As for the shift into floating beach club cruisers, tagged as Explorer, Louka says, “We wanted to take one of Indonesia’s key attributes – the spectacular ocean and numerous islands – and make them more accessible in a fun, authentic and natural way. No pretentions here, its bums on boats, and the more the merrier.”
With Le Pirate International established in Singapore, the team is working on pushing out licensing and branding model and engaging developers who want to enter the hotel business, but don’t know where or how to start. The “hotel in a box” concept covers design, training, fit-out, as well as management systems that don’t take a rocket scientist to run. Currently the development pipeline is focused on Thailand, the Philippines, with its impressive 7,107 islands, and also in burgeoning destinations like Sri Lanka and Myanmar.

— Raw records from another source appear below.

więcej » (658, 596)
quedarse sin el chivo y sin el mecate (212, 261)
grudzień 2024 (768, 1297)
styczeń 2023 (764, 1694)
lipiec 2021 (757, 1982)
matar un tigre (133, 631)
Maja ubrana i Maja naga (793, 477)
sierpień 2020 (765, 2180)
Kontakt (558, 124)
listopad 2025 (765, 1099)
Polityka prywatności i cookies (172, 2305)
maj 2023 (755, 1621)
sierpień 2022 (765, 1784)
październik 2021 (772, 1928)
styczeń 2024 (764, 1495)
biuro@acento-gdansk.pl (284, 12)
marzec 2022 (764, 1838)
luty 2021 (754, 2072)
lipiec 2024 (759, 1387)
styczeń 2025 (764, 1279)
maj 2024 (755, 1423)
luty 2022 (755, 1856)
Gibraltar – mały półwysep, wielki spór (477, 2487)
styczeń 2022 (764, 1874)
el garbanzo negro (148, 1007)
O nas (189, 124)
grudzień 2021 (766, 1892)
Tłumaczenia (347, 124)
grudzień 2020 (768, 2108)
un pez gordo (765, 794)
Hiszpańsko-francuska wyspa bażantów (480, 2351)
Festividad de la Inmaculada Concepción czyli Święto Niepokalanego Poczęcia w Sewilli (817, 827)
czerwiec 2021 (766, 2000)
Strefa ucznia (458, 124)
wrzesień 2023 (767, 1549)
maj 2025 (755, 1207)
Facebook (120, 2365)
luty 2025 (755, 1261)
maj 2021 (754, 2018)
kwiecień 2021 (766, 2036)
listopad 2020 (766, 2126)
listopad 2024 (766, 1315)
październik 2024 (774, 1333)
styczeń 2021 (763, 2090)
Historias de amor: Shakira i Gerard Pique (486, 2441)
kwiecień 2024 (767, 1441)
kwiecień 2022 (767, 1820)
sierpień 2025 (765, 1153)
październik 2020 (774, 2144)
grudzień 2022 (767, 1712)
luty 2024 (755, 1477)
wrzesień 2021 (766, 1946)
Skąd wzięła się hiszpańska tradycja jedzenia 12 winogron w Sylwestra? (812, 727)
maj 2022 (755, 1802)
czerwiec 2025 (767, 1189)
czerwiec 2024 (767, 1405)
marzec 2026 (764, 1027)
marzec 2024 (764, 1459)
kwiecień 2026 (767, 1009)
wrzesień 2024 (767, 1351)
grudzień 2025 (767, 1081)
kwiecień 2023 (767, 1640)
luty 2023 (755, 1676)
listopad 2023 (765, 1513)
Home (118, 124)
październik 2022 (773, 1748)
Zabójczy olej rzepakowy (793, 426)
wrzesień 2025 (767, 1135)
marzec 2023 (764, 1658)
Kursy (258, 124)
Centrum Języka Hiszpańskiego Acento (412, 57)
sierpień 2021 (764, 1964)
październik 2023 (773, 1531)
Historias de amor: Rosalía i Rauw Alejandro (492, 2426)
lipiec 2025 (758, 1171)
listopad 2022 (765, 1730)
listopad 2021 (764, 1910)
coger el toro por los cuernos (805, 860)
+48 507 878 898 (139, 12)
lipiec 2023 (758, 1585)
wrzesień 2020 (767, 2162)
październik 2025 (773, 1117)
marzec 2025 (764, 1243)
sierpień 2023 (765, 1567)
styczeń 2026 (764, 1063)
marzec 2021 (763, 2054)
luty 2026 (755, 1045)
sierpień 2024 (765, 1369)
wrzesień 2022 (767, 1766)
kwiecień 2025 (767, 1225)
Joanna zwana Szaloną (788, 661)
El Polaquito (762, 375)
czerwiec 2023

Fredo comments, “Wherever beach bums are headed, we will be there with our beach clubs, boats and an ability to innovate in emerging locations such as remote islands. Travelers at any age still have those childhood dreams of being a pirate, and our clubs and cruises are meant to bring back the thrills, chills and sense of adventure that comes when you get outside those four same hotel walls. We aren’t just hitting the millennial market, we are keen to build a brand that will also fit Gen-Z.”